*EXERCISE DETAILS*
Transcribe the lines of the records below verbatim, starting at the line that contains "Task: Collapse the sidebar" and ending with the line that contains "Action: 335,600".

*STORED DATA*
------------------------------------------------------------------------

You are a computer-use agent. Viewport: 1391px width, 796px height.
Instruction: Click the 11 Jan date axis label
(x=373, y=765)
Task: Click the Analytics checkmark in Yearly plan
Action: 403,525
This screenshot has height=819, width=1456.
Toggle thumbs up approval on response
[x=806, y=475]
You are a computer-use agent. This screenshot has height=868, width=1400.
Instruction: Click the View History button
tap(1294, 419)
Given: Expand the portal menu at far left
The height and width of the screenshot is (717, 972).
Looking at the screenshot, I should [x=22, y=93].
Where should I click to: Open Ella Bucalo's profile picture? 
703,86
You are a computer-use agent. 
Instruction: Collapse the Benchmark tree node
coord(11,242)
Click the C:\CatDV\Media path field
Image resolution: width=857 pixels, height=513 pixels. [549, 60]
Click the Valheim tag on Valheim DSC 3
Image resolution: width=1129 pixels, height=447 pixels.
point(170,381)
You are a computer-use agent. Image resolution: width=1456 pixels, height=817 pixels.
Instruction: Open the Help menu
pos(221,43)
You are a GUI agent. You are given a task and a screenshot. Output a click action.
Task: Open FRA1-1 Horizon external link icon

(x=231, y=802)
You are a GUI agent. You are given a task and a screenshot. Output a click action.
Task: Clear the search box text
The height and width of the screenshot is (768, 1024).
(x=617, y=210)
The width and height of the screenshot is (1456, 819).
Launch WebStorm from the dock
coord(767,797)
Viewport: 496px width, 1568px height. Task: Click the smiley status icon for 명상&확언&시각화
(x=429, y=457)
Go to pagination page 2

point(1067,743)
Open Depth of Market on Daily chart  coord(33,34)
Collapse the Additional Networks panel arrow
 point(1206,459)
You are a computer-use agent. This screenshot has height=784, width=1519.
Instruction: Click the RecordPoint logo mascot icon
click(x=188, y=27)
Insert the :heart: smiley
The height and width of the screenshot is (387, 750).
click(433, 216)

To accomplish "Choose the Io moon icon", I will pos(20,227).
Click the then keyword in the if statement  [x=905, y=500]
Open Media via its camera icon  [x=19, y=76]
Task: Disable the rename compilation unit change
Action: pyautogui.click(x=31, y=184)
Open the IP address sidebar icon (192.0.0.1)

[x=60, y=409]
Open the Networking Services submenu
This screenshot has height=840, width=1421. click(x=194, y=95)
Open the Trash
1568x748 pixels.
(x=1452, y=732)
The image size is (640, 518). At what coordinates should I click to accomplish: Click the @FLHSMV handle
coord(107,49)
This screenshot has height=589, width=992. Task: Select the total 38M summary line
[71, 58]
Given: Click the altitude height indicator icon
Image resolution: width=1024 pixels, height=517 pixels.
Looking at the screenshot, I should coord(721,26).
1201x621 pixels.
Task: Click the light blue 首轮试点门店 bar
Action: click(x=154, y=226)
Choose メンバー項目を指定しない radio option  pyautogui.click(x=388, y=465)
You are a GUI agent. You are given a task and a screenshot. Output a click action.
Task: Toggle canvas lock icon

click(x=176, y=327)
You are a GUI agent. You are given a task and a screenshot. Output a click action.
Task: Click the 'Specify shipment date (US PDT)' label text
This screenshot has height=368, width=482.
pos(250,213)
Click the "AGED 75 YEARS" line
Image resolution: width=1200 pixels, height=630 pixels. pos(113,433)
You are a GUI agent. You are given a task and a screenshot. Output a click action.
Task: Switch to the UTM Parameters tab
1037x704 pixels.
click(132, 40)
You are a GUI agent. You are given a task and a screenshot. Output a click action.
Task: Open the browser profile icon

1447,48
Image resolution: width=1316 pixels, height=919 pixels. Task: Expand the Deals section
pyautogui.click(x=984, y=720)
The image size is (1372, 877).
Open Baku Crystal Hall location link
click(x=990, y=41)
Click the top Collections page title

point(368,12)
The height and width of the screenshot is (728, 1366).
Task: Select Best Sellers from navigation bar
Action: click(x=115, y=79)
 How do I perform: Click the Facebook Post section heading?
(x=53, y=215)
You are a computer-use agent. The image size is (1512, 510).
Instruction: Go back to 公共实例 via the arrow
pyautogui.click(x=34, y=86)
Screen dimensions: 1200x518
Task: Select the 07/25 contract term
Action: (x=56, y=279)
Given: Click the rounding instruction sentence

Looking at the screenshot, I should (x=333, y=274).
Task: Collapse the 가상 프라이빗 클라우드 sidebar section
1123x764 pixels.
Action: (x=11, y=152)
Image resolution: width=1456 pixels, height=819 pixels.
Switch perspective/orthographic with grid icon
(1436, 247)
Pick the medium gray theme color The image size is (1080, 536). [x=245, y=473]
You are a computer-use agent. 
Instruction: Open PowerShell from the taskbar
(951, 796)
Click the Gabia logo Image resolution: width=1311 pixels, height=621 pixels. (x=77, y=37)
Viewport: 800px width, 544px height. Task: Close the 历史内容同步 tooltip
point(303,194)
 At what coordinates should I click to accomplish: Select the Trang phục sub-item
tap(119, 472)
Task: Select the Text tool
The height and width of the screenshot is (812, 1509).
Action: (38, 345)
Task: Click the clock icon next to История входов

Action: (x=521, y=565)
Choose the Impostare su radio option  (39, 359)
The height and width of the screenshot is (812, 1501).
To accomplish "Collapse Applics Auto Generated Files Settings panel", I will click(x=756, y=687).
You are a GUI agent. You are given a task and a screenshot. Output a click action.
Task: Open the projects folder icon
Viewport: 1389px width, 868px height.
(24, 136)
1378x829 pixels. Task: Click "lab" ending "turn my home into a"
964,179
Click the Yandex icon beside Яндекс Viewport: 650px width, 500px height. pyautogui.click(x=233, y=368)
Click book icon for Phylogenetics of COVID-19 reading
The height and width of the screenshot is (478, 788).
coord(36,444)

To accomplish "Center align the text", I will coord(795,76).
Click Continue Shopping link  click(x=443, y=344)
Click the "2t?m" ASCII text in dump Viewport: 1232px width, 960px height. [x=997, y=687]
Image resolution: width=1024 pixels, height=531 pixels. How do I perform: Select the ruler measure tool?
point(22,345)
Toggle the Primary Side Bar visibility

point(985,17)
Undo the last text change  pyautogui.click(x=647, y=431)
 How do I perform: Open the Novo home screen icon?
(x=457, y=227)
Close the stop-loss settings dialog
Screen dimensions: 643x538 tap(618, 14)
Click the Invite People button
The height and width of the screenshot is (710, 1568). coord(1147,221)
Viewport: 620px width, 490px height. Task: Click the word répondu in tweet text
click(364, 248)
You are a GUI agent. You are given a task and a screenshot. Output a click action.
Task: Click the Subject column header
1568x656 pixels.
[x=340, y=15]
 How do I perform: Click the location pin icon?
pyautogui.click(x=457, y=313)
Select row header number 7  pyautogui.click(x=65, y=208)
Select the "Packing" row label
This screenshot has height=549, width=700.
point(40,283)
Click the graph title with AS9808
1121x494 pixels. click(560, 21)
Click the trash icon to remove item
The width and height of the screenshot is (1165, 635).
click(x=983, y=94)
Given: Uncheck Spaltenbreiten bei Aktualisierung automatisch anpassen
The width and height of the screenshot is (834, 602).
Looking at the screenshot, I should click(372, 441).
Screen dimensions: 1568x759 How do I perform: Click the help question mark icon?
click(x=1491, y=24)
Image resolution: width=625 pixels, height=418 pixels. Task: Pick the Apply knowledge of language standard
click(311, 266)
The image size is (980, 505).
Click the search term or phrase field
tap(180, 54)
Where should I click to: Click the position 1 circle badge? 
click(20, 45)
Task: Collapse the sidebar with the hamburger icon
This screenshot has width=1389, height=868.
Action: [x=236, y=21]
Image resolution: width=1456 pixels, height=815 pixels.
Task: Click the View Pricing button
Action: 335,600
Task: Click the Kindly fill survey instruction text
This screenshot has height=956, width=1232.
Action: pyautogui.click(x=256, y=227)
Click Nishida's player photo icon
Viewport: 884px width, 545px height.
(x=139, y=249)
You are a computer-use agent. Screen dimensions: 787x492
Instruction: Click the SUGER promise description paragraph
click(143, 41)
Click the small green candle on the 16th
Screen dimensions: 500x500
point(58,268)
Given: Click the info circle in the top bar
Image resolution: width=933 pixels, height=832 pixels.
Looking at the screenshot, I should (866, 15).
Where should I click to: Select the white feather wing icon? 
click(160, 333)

------------------------------------------------------------------------

*REPLY TO THE TASK*
Task: Collapse the sidebar with the hamburger icon
This screenshot has width=1389, height=868.
Action: [x=236, y=21]
Image resolution: width=1456 pixels, height=815 pixels.
Task: Click the View Pricing button
Action: 335,600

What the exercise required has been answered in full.